お昼に図書館に行ったら、新聞データベースが混んでて使えません。残念だったけど、歴史好きが増えるのは良いことです。
ところで、みんなのご両親はお酒好きかな?こんな暑い日は、おじさんもビールを一杯飲みたくなります。でも飲み過ぎには注意。頭や体がおかしくなってしまいます。
今日は、国民全体のアルコール好きで知られるロシアが、百年ちょっと前に日本と戦った日露戦争のエピソードを引きます。1912年5月22日の朝日新聞から「ステッセル訴へらる」から引用します。

旅順役の際、ステッセル将軍は兵士の暴行起こらんを恐れ、2万4千留(ルーブル)価値のアルコール飲料を押収し投棄せしめたる事ありしが、常時押収を受けたる商人ミノロウ外(ほか)1名は、此頃(このごろ)其(その)損害要償訴訟を提起したるに、第一裁判所は原告の要求を是認したるも陸軍省は抗議を為せりと。(引用おしまい)
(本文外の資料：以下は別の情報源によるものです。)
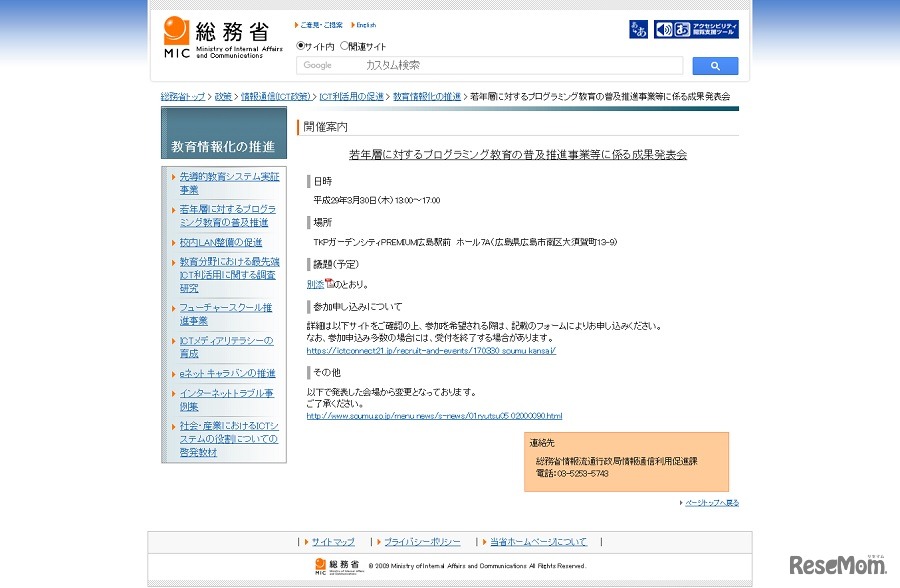Click the read-aloud speaker icon
Screen dimensions: 900x588
663,29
ステッセル将軍(Anatolii Stoessel)は、酒を売りに来るバイヤーから酒が兵士たちの手に渡る前に、大量のウオッカを押収したり捨てたりするために神経をすり減らしていたのです。およそ最前線で戦う陸軍トップのやる仕事ではありません。索敵や偵察に使うべき兵力を、味方の飲酒対策に割かねばならない将軍の心中や如何に?前門の日本軍、後門のアル中です。
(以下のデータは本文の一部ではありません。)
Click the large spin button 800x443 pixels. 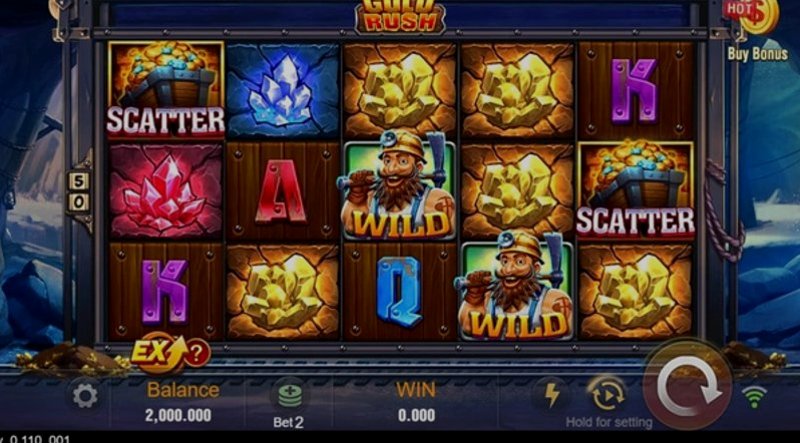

訴える奴も訴える奴だと思いますが、舞台が亡国の戦場であったにもかかわらず、裁判所が酒屋の言い分を認定してしまうのが、さすがのおそロシアっぷり。
日本側の乃木希典大将は、ロシアの酒売りたちへの帝国の勲章授与を上奏すべきでした。
司馬遼太郎の「坂の上の雲」でも凡将として扱われているステッセル。彼こそは、ロシア皇軍の強大な飲酒癖を敵に回しつつ、第日本帝国と渡り合った稀有な軍将として記憶されるべき逸材なのかもしれません。